Print exactly the lines from the one containing "Viewport: 1440px width, 900px height." through the last line of the entries below; the pictures stay out of the copy.

GIVEN RECORDS Block Start

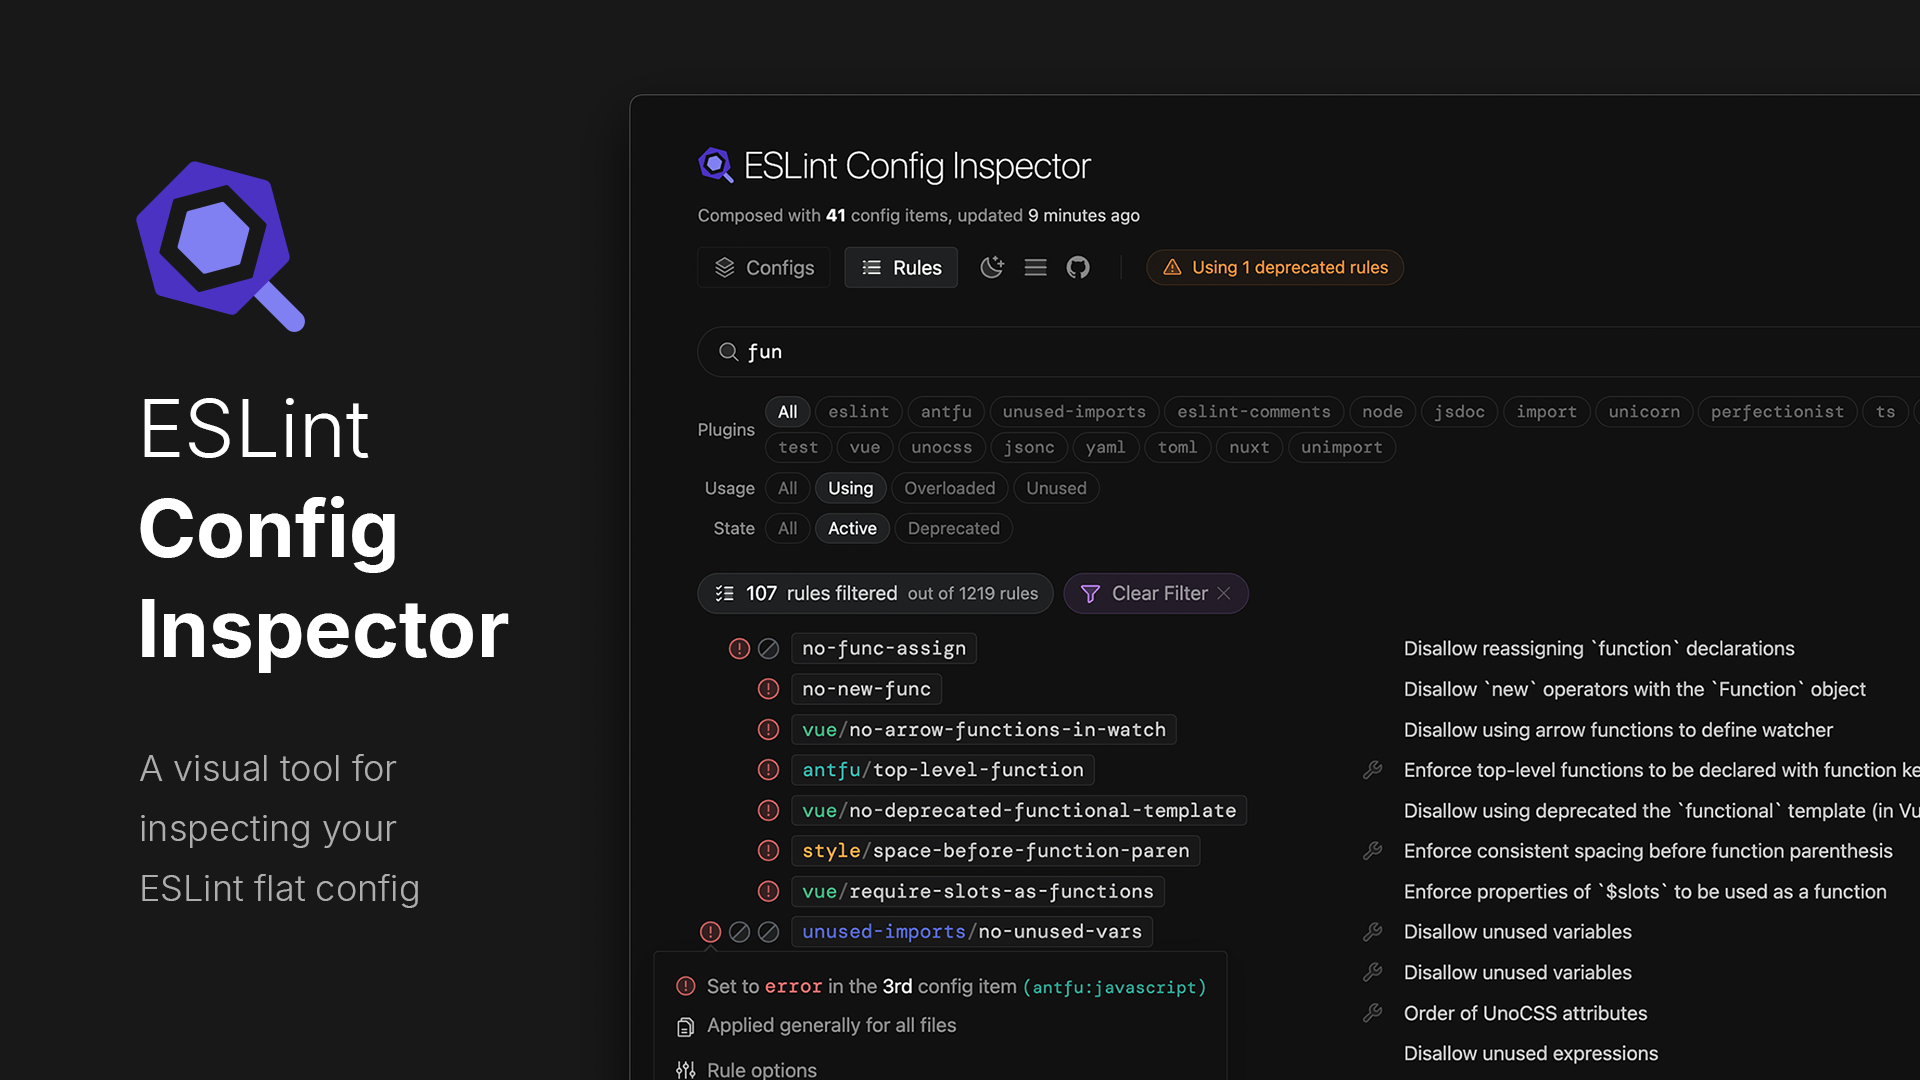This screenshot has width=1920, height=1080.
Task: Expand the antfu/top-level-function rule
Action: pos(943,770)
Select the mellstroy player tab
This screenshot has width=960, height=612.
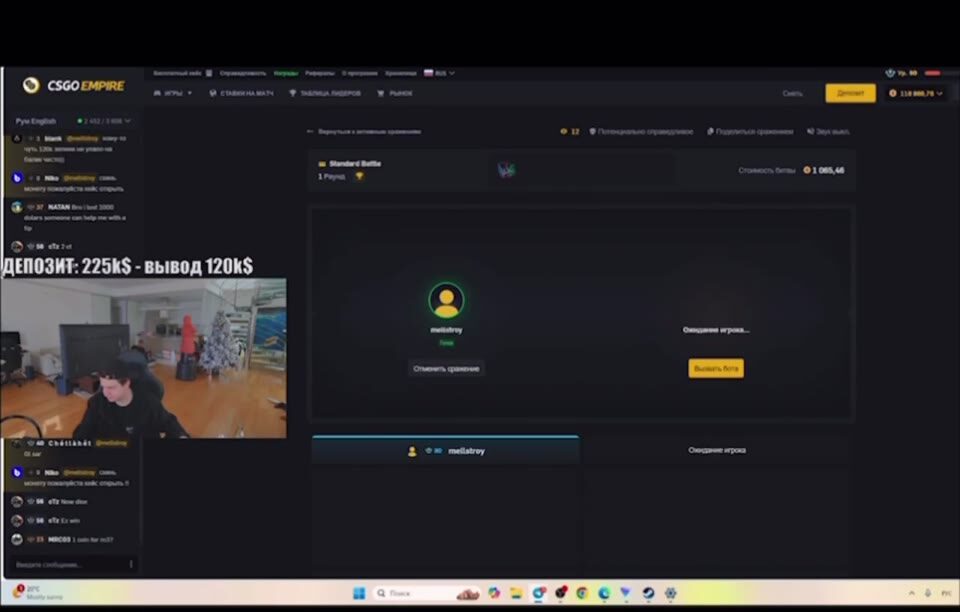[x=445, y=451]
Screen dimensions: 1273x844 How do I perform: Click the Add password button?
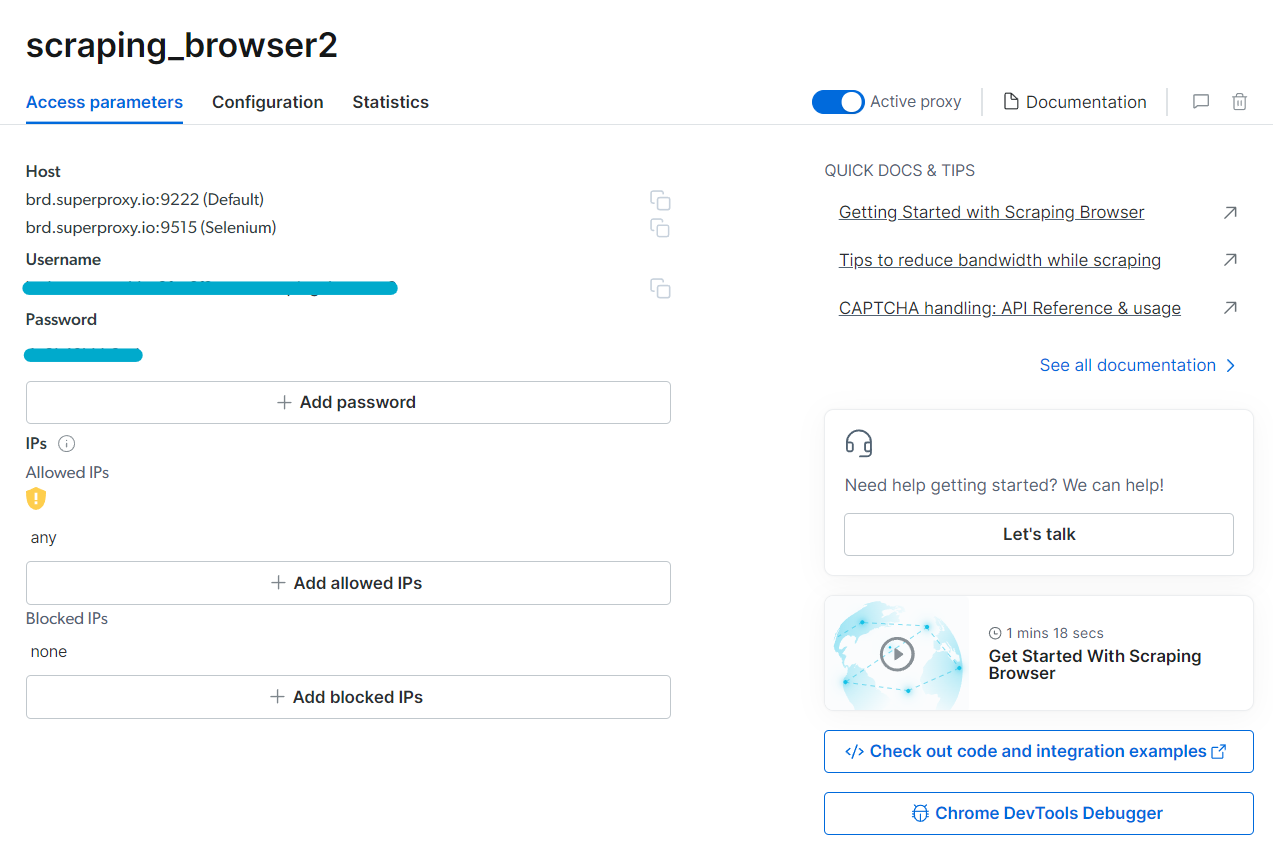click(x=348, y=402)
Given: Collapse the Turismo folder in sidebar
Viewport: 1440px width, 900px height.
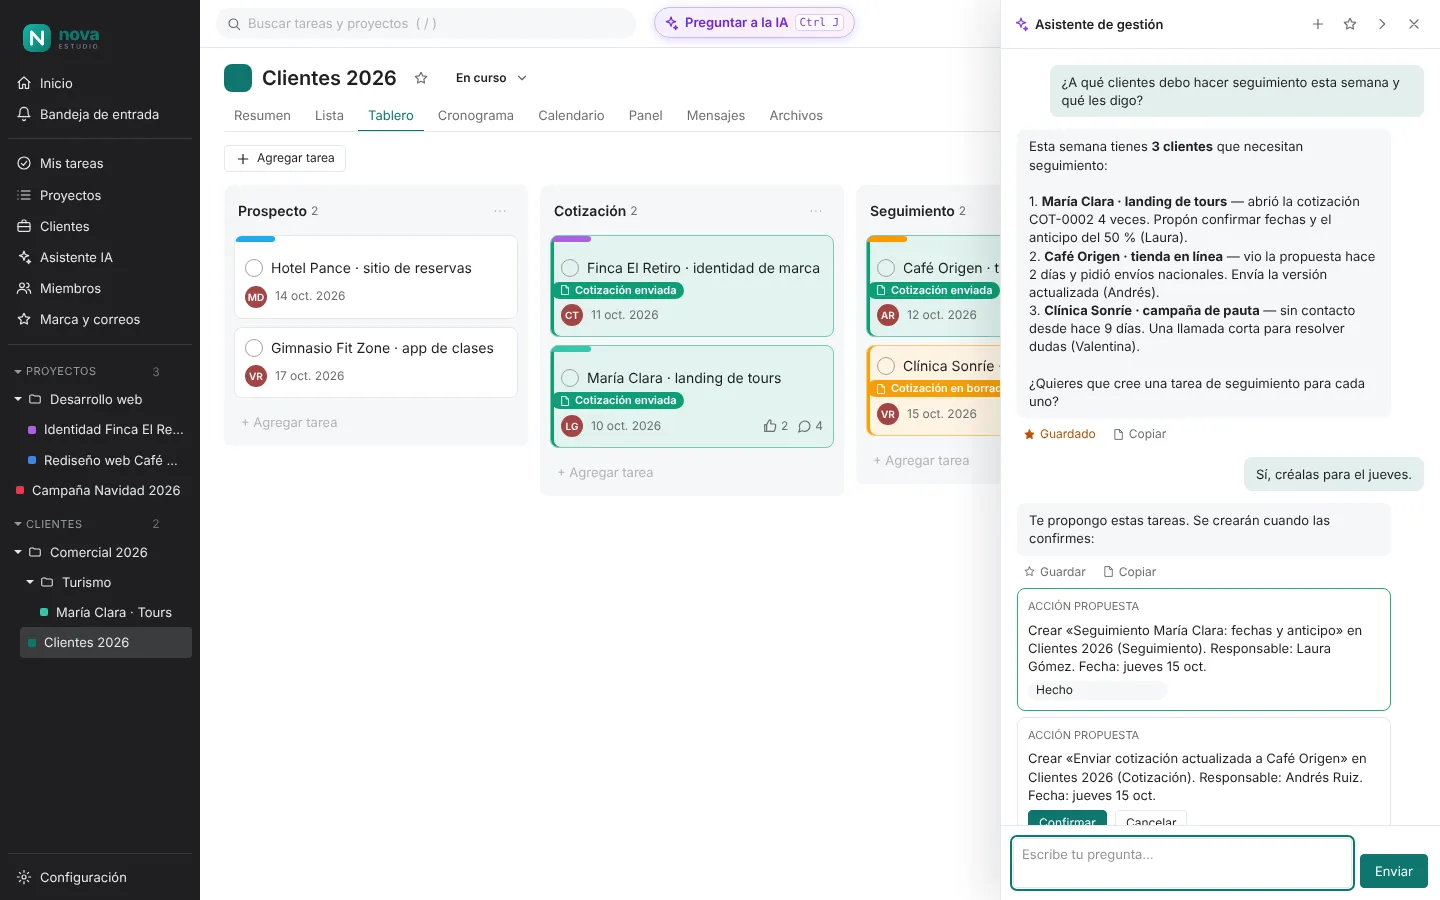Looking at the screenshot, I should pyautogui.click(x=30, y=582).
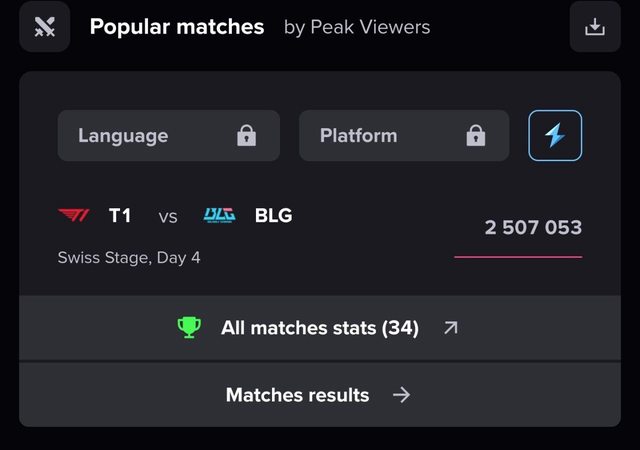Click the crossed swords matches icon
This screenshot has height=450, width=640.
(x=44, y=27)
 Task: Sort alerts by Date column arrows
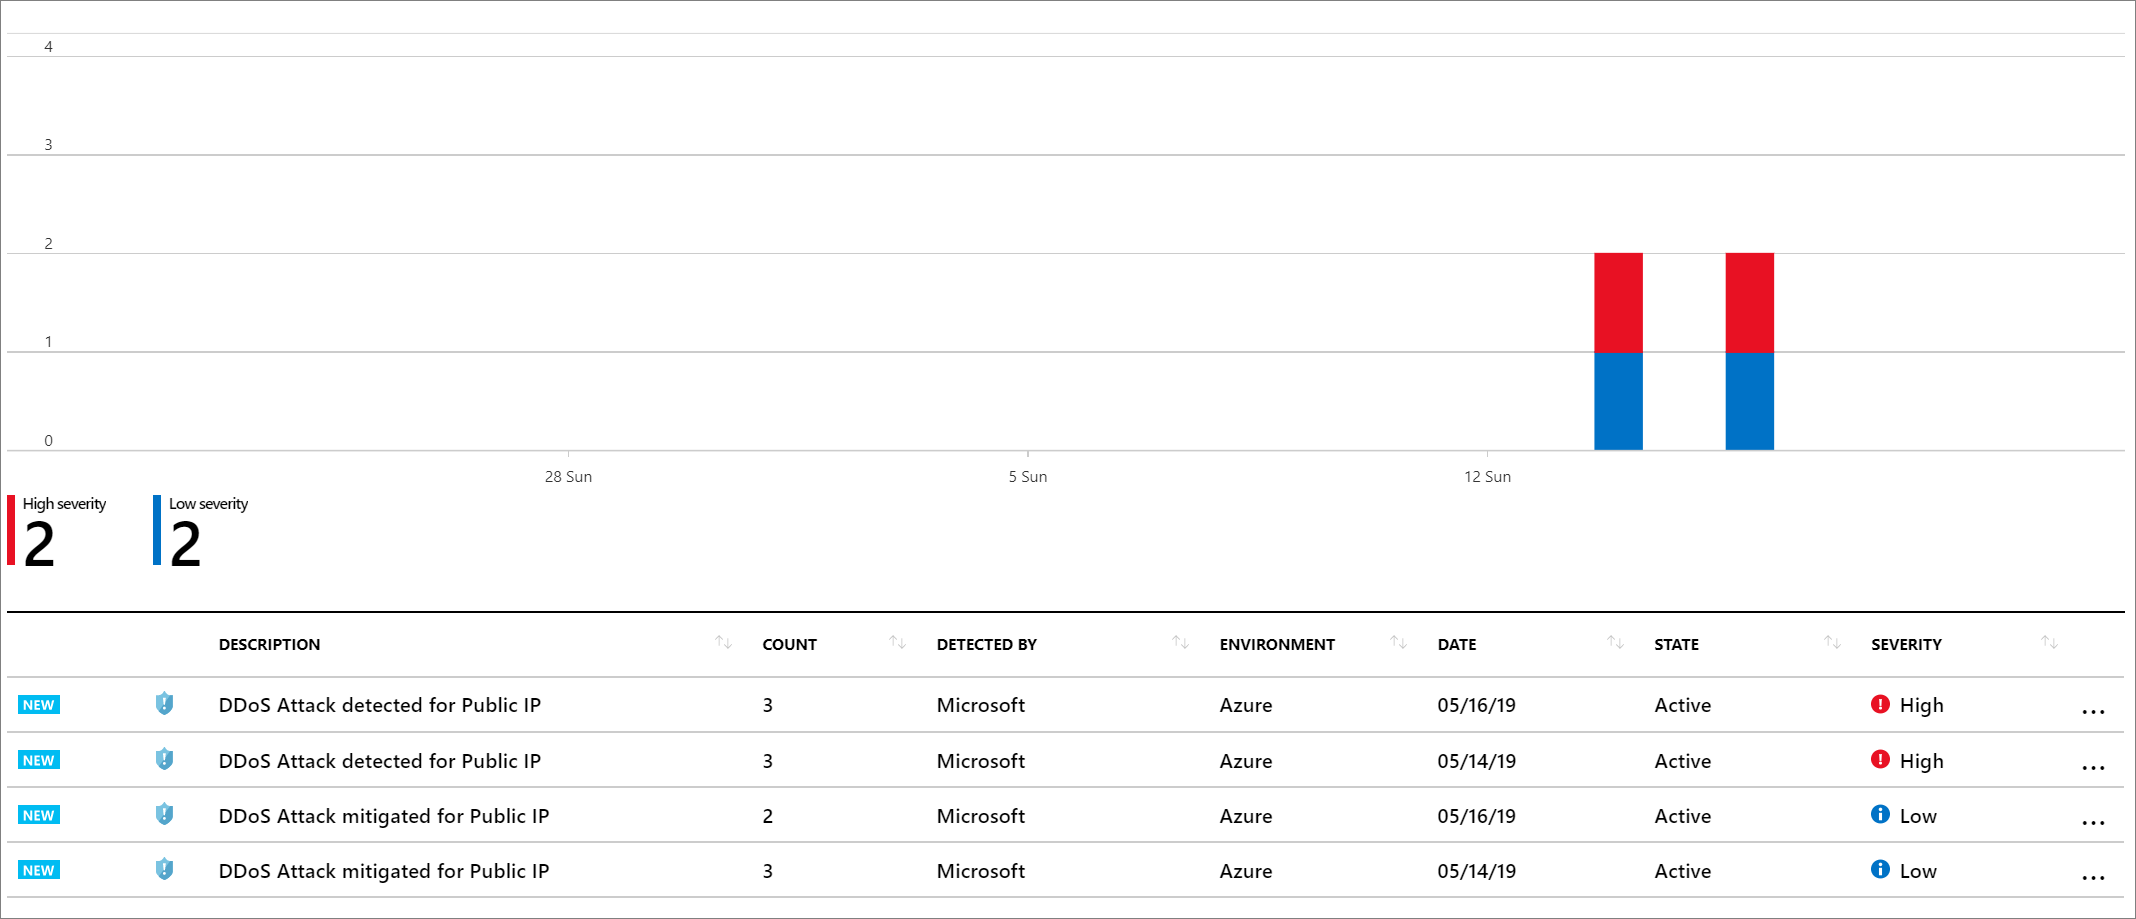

GIVEN RECORDS Block End

PROBLEM SOLUTION ::
Viewport: 1440px width, 900px height.
Looking at the screenshot, I should pyautogui.click(x=30, y=582).
Click the crossed swords matches icon
This screenshot has height=450, width=640.
(x=44, y=27)
 Task: Sort alerts by Date column arrows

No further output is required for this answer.